Photo by olieman.eth on Unsplash
Photo by olieman.eth on Unsplash

In earlier posts, I’ve introduced the Three Layer Product Model (3LPM). Similar to all other software, platforms have three layers of functionality: innovative and experimental, differentiating and commodity. Functionality typically starts as innovative and, when it resonates with customers, becomes differentiating. The differentiating functionality drives sales and market share, causing competitors to develop similar functionality in response. Also, customers often get used to functionality. As a consequence, it commoditizes over time.

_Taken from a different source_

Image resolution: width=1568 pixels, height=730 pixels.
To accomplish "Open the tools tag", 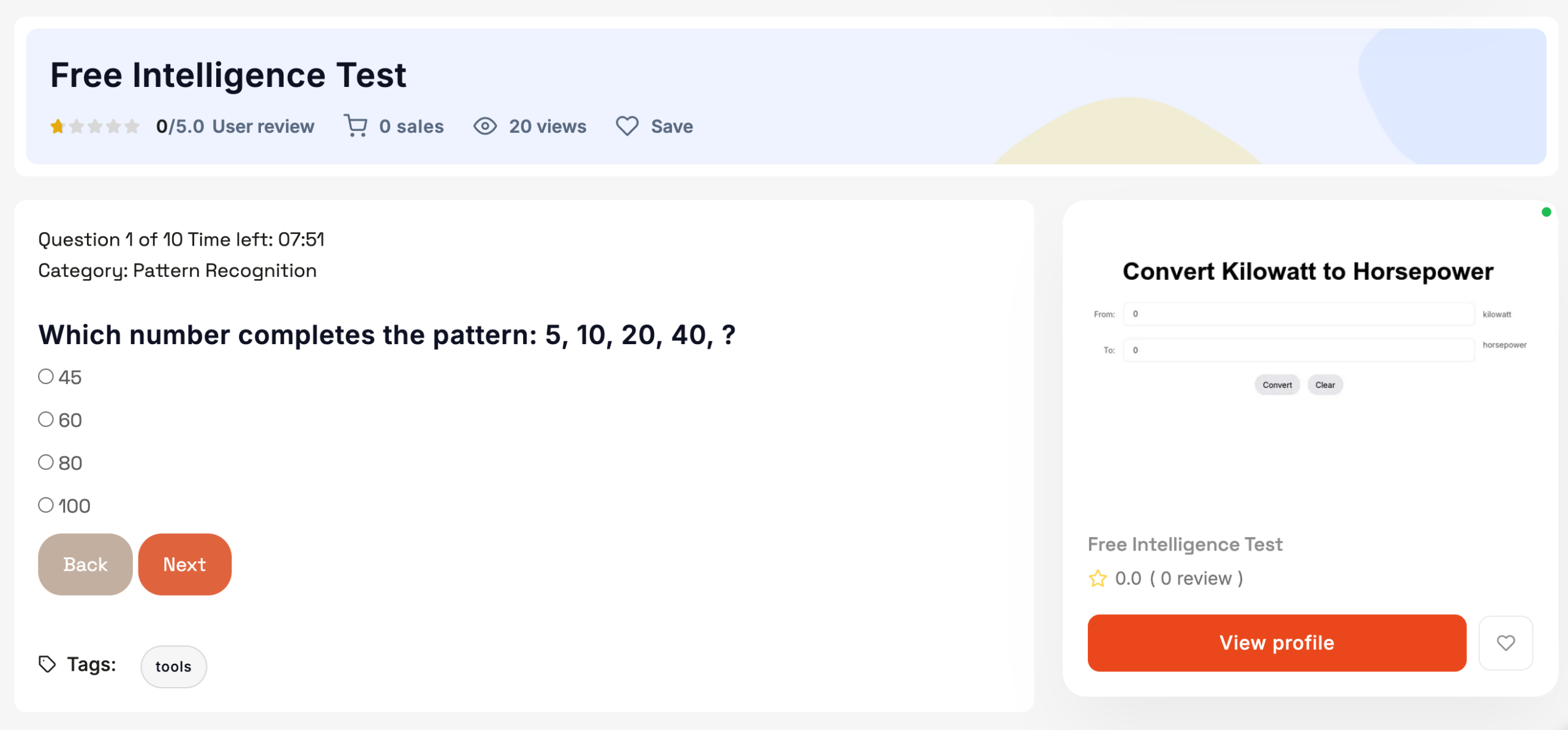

Functionality should be treated differently, depending on the lifecycle stage it’s in. During the innovation stage, the focus should be on testing many variations with customers to ensure that we have the best possible realization. Once the functionality is differentiating, we should focus on maximizing the value for customers in various ways, including adding variation points and variants. However, once it commoditizes, the focus should be on minimizing the total cost of ownership (TCO).

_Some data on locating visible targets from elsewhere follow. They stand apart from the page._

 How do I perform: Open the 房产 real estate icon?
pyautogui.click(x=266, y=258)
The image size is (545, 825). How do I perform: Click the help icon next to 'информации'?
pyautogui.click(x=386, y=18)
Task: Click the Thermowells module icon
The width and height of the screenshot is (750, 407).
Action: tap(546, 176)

The focus on TCO is critically important as our research shows that the vast majority of resources, up to 80-90 percent, are spent on commodity functionality. There are several reasons for this. First, as it tends to cover the majority of the code base, commodity has a high likelihood of being affected by change requests. Second, companies tend to consider functionality to be differentiating much longer than customers do. Consequently, we tend to continue to invest in functionality even when it has turned into commodity in the eyes of our customers. Third, the commodity functionality tends to sit closest to externally provided software, such as operating systems, databases and web servers. As these external components are continuously being updated, there frequently are implications for the commodity software as well. Finally, especially in leaders without a software background, there’s a general belief that software is free once it has been built and that there are no costs or investments required to keep the legacy software up to date.

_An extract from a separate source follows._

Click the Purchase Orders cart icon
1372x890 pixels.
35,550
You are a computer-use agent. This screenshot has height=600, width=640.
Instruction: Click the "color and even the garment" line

The main risk in platforms is that, over time, a larger and larger portion of the R&D resources are consumed by commodity functionality. As a consequence, the platform as a whole may start to commoditize and offer fewer and fewer reasons for product teams and external complementors to build on top of it.

We need to engage in proactive efforts to reduce the TCO of commodity functionality. There are at least three mechanisms I’ve seen used successfully in industry. First, between product management and R&D, we need to explicitly label components as commodity once these reach that stage. Based on that, we need to stop, or at least minimize as much as possible, accepting change requests for these components. Rejecting change requests affecting commodity components is often difficult in the beginning but tends to lead to impactful conversations about the platform, the product portfolio and what constitutes differentiation.

Second, where feasible, we should replace bespoke functionality with commercial or open-source components. In many cases, functionality is first built in-house as no external alternatives are available. However, over time, these alternatives may start to emerge and then the principle should be to replace internally built functionality with external commercial or open-source components to remove the necessity of future investments in these components.

Finally, I tend to encourage companies to instrument their products with data collection functionality to be able to know which functionality in the product is actually used in practice. Based on that information, we can decide to simply remove functionality that no or few customers are using. Although hard to implement in practice, often due to the sunk cost fallacy, this is by far the lowest-cost alternative.

All these mechanisms require architecture refactoring to separate commodity functionality from functionality that’s in earlier stages of the lifecycle. It can be hard to justify these refactoring efforts, but failing to invest in this will, in the long run, kill the platform for sure as it will become irrelevant.

Over time, the commodity functionality in platforms tends to consume a larger and larger part of the R&D resources. As a counter, we need to proactively engage in activities to reduce the total cost of ownership for the commodity. To accomplish this, we can stop accepting change requests for this functionality, replace commodity components with commercial or open-source components or remove functionality altogether. As Kay Yow is quoted to say: “Don’t let the urgent get in the way of the important!”